*What the exercise asks*
Set down the data below in full and exactly, minus the pictures.

[Records drawn from a dataset]
◇ ◇ ◇

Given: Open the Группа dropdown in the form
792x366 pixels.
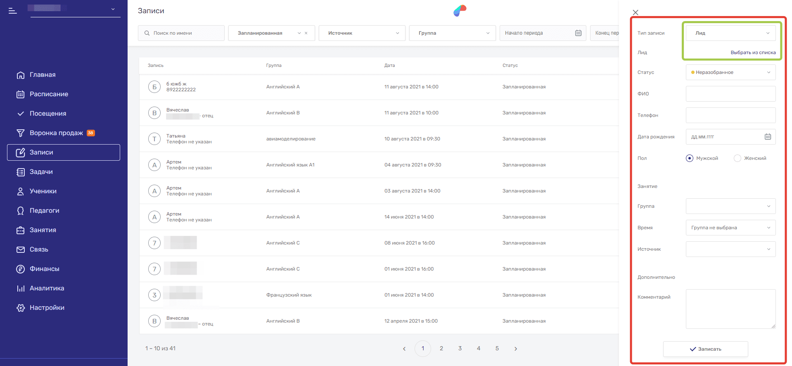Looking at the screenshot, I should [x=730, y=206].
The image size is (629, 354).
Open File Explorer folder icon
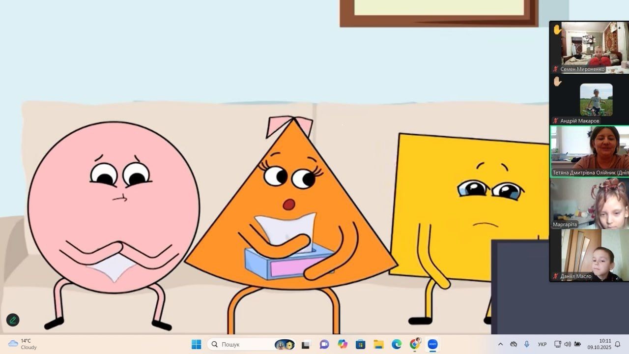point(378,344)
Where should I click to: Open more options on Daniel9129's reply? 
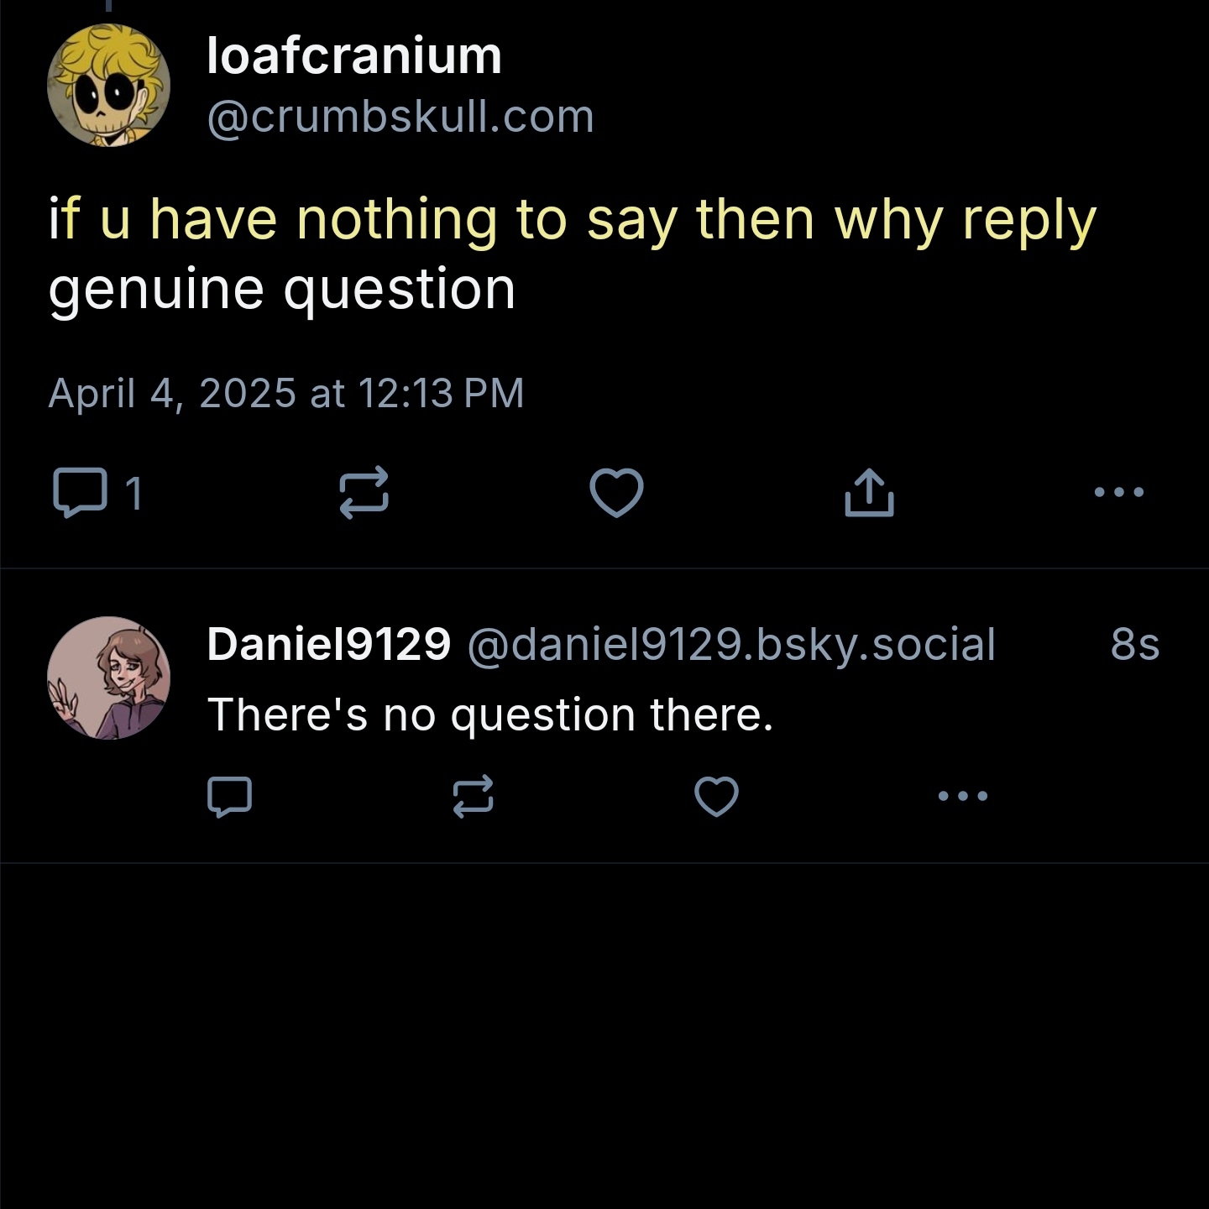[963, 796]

◇ ◇ ◇

*Your response*
Given: Open the Группа dropdown in the form
792x366 pixels.
Looking at the screenshot, I should [x=730, y=206].
The image size is (629, 354).
Open File Explorer folder icon
point(378,344)
Where should I click to: Open more options on Daniel9129's reply? 
[963, 796]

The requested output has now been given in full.